Hans Joachim Reinke, Vorstandschef von Union Investment, kritisierte den Plan als einen “harten Rückschlag für all jene, die sich seit Jahren für das Aktiensparen in der Breite einsetzen”. Bankenverbands-Präsident Hans-Walter Peters hatte bereits zuvor die geplante Aktiensteuer als “eine Hiobsbotschaft für die Sparer” bezeichnet.

Verbands-Hauptgeschäftsführer Andreas Krautscheid erklärte am Mittwoch in einem Blogbeitrag, die direkte oder indirekte Anlage in Aktien sei für viele eine der letzten Möglichkeiten, rentabel fürs Alter vorzusorgen. Doch statt die Beteiligung an Unternehmen für Sparer attraktiver zu gestalten, würde Scholz die Rendite von Aktien schmälern.

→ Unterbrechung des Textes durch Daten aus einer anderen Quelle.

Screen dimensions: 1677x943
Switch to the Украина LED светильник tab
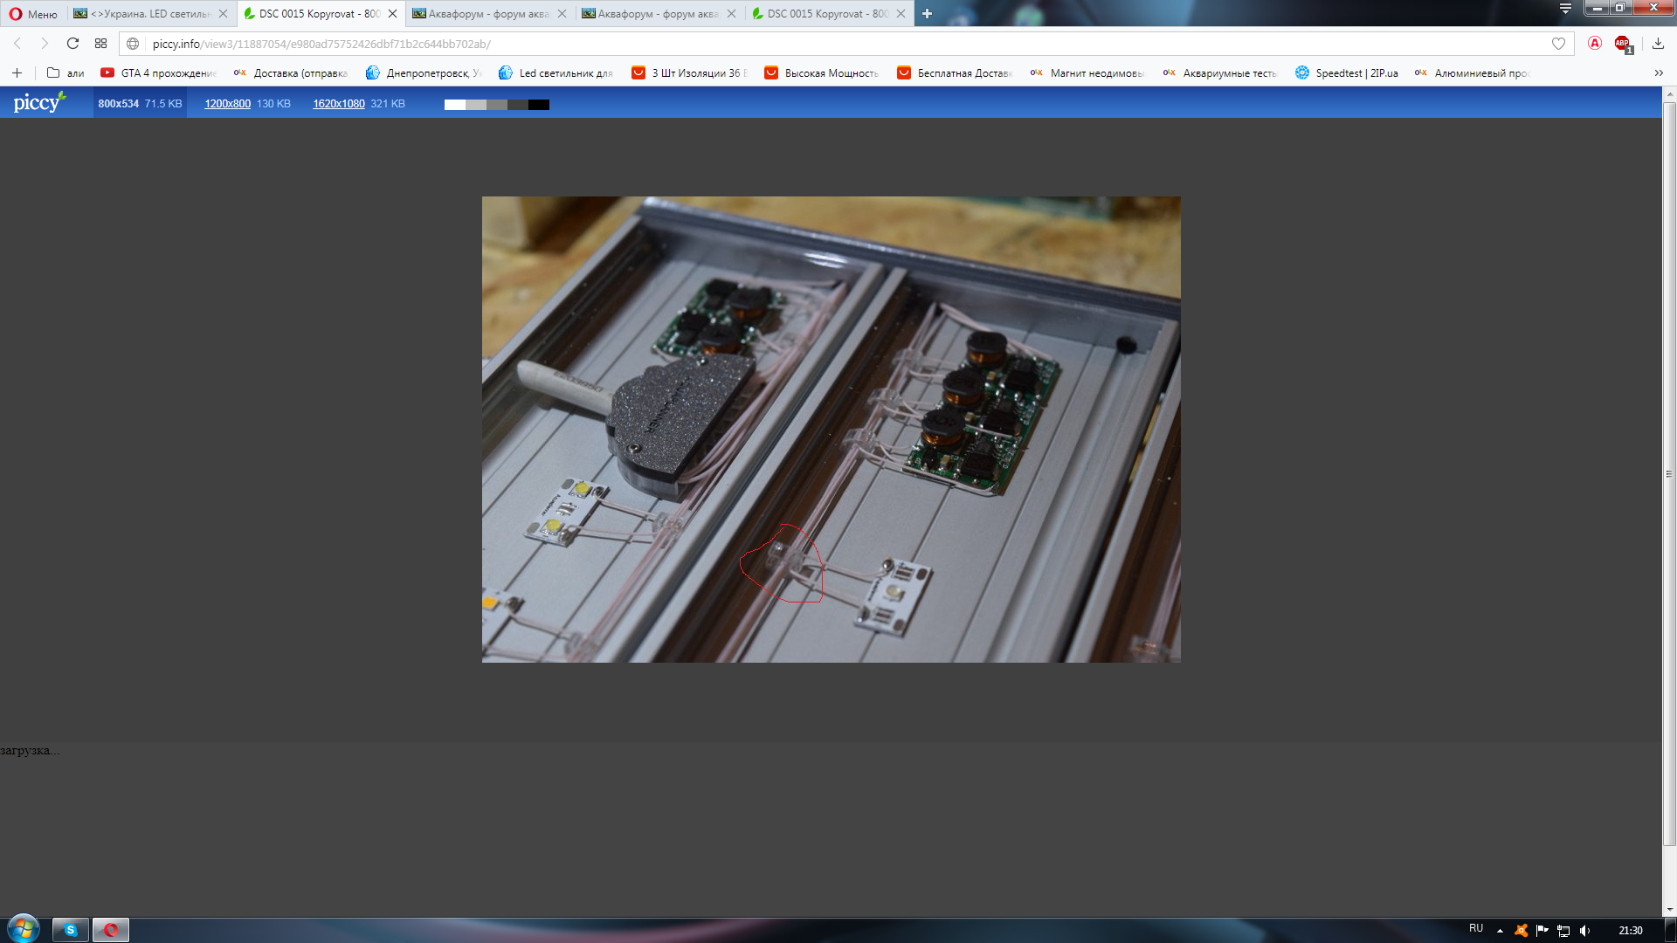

Dies sei ein “falsches Signal”. Die Steuer treffe vor allem Privatanleger und Realwirtschaft und werde sich negativ auf Wachstum und Beschäftigung auswirken. Nach politischer Lesart sollten mit der Finanztransaktionssteuer eigentlich diejenigen für die Finanzkrise bezahlen, die sie verursacht haben, schrieb Krautscheid. Dass dies nun offenbar deutsche Aktiensparer sein sollen, sei absurd.

Als “Etikettenschwindel” bezeichnete Sven Giegold, Sprecher von Bündnis 90/Die Grünen im Europäischen Parlament, den Vorschlag von Scholz. Nur den Aktienhandel zu besteuern und Derivate zu verschonen, torpediere die Ursprungsidee der Steuer. “Die Börsensteuer trifft die Kleinanleger, während die Hochfrequenzhändler ungeschoren davonkommen”, bemängelte auch Hans-Jörg Naumer, Ökonom bei Allianz Global Investors.